Suspeita de fraude em leilão do Hospital Beneficência Portuguesa liga família Vorcaro e controladores do Banco Master a arrematação em Porto Alegre

​Uma teia de empresas, operadores e movimentações financeiras coloca sob suspeita a arrematação do tradicional prédio do Hospital Beneficência Portuguesa, o segundo mais antigo de Porto Alegre (RS). O imóvel centenário, avaliado judicialmente em mais de R$ 70 milhões, foi repassado por R$ 41 milhões em meio a indícios de manipulação de ações trabalhistas e manobras societárias para viabilizar a negociação.

​Investigações e apurações jornalísticas indicam que por trás do arremate está uma estrutura ligada ao empresário Henrique Vorcaro e ao seu filho, Daniel Vorcaro, fundador do Banco Master — ambos alvos da Operação Compliance Zero, deflagrada pela Polícia Federal para apurar fraudes financeiras e ocultação de bens que superam a casa dos bilhões de reais.

​Operadores cruzados e a arrematação judicial

​A aquisição do imóvel histórico da capital gaúcha foi efetuada nominalmente pela AFC Holding, presidida pelo empresário Thiago Assumpção Henriques. Henriques figura como sócio em diversos empreendimentos de Natália Vorcaro Zettel — irmã de Daniel e filha de Henrique Vorcaro —, que é casada com Fabiano Zettel, apontado pela PF como um dos principais operadores operacionais e financeiros da família.

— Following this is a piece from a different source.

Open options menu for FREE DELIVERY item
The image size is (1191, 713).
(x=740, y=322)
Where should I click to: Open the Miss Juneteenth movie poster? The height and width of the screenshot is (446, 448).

​O certame foi realizado no âmbito da Justiça do Trabalho sob a justificativa de quitar dívidas trabalhistas acumuladas pelo hospital, que encerrou os atendimentos em 2022. O valor acordado previa um pagamento inicial de R$ 11 milhões e o restante parcelado em 30 prestações de R$ 1 milhão. No entanto, o processo de leilão sofreu contestação judicial devido a indícios de fraude no direcionamento das ações e subavaliação do patrimônio, levando o caso a disputas em instâncias superiores, como o Superior Tribunal de Justiça (STJ).

​Padrão de atuação e desdobramentos policiais

​A triangulação utilizada no leilão do Beneficência Portuguesa repete estratégias observadas em outros negócios do grupo. Henrique Vorcaro e operadores vinculados à holding familiar já haviam tentado articular, em anos anteriores, a compra do Hospital Arcanjo São Miguel, em Gramado (RS), utilizando empresas intermediárias e participações ocultas sem figurar formalmente nos quadros societários.

​As suspeitas em torno da aquisição em Porto Alegre ganharam novos contornos com o avanço da Operação Compliance Zero. As apurações da Polícia Federal revelaram o uso de “empresas de prateleira”, estruturas societárias interpostas e simulação de negócios imobiliários para ocultação de patrimônio e lavagem de dinheiro decorrente das operações do Banco Master. Enquanto a legalidade da alienação do imóvel segue sob questionamento na Justiça, a posse do prédio permanece congelada sem autorização para intervenções estruturais até o trânsito em julgado dos recursos.